6.2Wigs will be worn when the Court is hearing criminal proceedings (including appeals).

6.3Barristers’ attire is not required for directions hearings or for any other matter which is not heard in open Court.

6.4Barristers’ attire should be at all times in a clean and neat condition.

Direction 7 – Selection of Jurors

The conduct of the ballot at criminal trials for the selection of jurors will be as follows:

7.1Copies of the Jury Panel giving the number, suburb and occupation of jurors will be made available to counsel by the Sheriff’s Officer in Court prior to the commencement of jury selection, together with a Jury List giving the number and names of jurors from the Panel who will be present in Court for the purpose of trial selection. The Jury Panel and List will be handed to counsel sufficiently long enough before the jury is empanelled to enable counsel to take instructions to challenge.

7.2Unrepresented accused will be provided with a copy of the Jury List referred to in paragraph 1 that will also show the jurors’ suburb and occupation in time for them to peruse the details prior to jury empanelment.

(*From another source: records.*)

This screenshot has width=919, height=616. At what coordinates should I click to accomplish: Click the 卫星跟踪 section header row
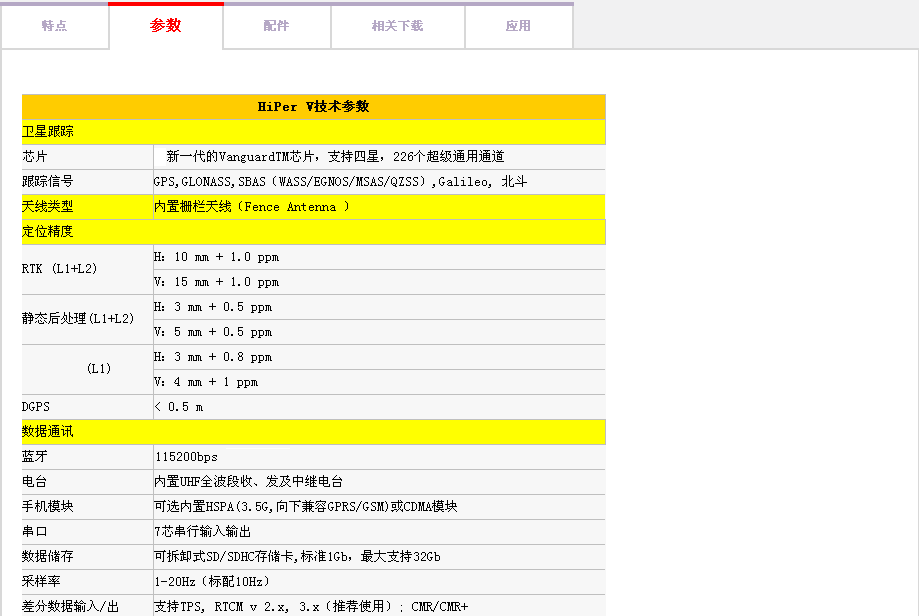click(48, 132)
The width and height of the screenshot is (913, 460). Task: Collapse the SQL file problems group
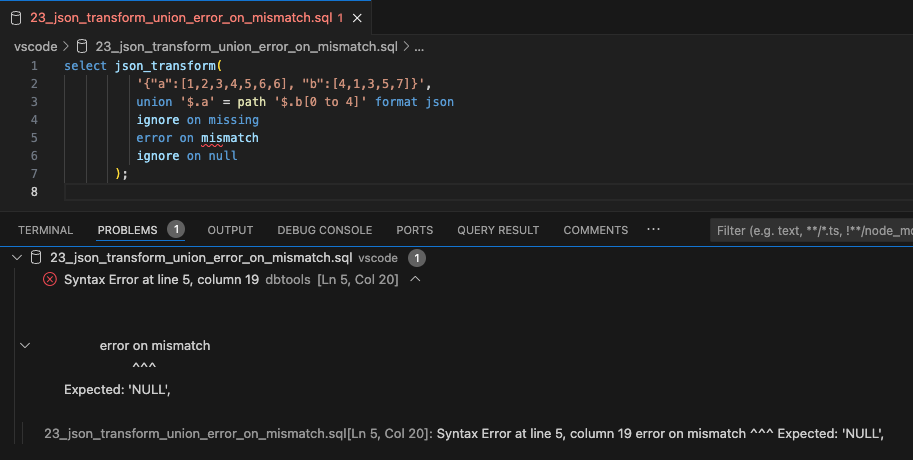point(17,258)
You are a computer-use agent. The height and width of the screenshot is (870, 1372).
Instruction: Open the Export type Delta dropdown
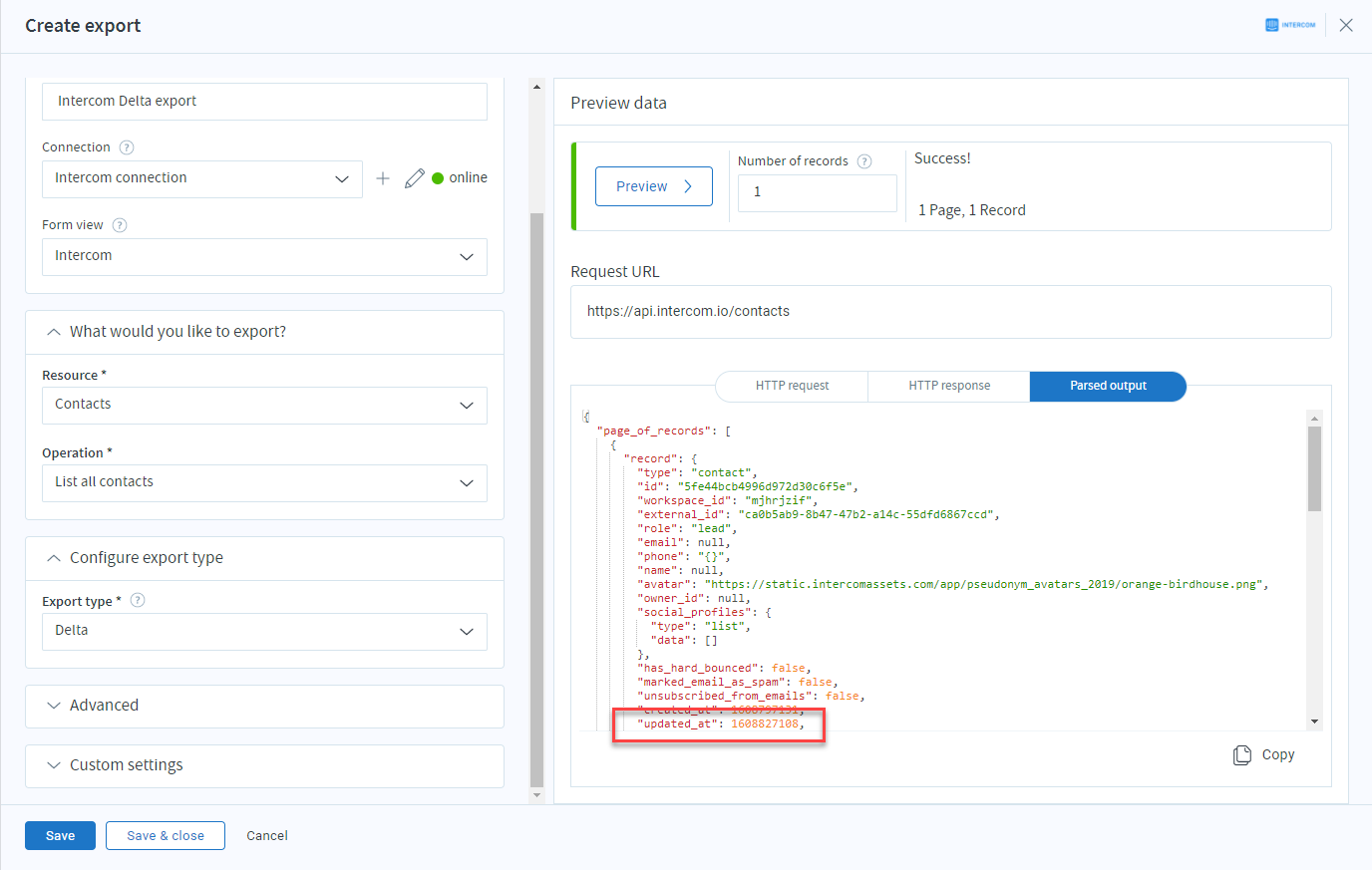(x=264, y=632)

The Presiding Judge may direct the Sheriff to have information included or removed from this Jury List as appropriate for the matter before the Court.

7.3The Associate will conduct the juror ballot by drawing a jury card from the ballot box and reading aloud to the Court the jury number only of the juror selected, as shown on the jury card. During the empanelling of the jury, counsel or unrepresented accused, as the case may be, will have in their possession the Jury List containing number, suburb and occupation of each juror present in Court.

7.4This procedure will continue, allowing for challenges, until 12 jurors, or 12 jurors and any additional jurors, are seated in the jury box.

7.5After the selection of the jury, the Sheriff’s Officer will collect from counsel the Jury Panel and from an unrepresented accused the Jury List.

7.6The Jury Panel and the Jury List supplied to an unrepresented accused are not public documents and are supplied to the parties for the purpose of jury selection only. Subject to any direction of the trial Judge, they cease to be available to counsel or the accused after the jury has been selected.

Direction 8 – Witness Identification

8.1Witnesses in proceedings in the criminal jurisdiction of the Court will not be asked at the time of making an oath or affirmation to state their addresses and occupations. They will be required, however, to submit their addresses, but not occupations, in writing for inclusion in the Court records. Practitioners should arrange for witnesses to be called by them to write out their address and hand it to the Court Officer at the time they are sworn.

8.2This practice does not restrict the right of counsel for either party to ask a witness to state his or her address if the address is relevant to an issue or to credit.

Direction 9 – Vulnerable Witnesses

9.1When a party to criminal proceedings intends to call at trial a witness in respect of whom an order pursuant to s.13 of the Evidence Act 1929 is to be sought, that party must file an application in accordance with Form 7 in the Schedule to the Criminal Rules.

9.2The application should set out the name of the witness, a brief statement of the reason for the application and the order, including the type of special arrangement, which is sought. The application must be served on the Director of Public Prosecutions or the accused, as the case may be.

9.3It is essential to the efficient management of the list of cases for trial that the application be filed at the earliest possible time after the first arraignment and at least 28 days before the commencement of the hearing in which the witness is to give evidence.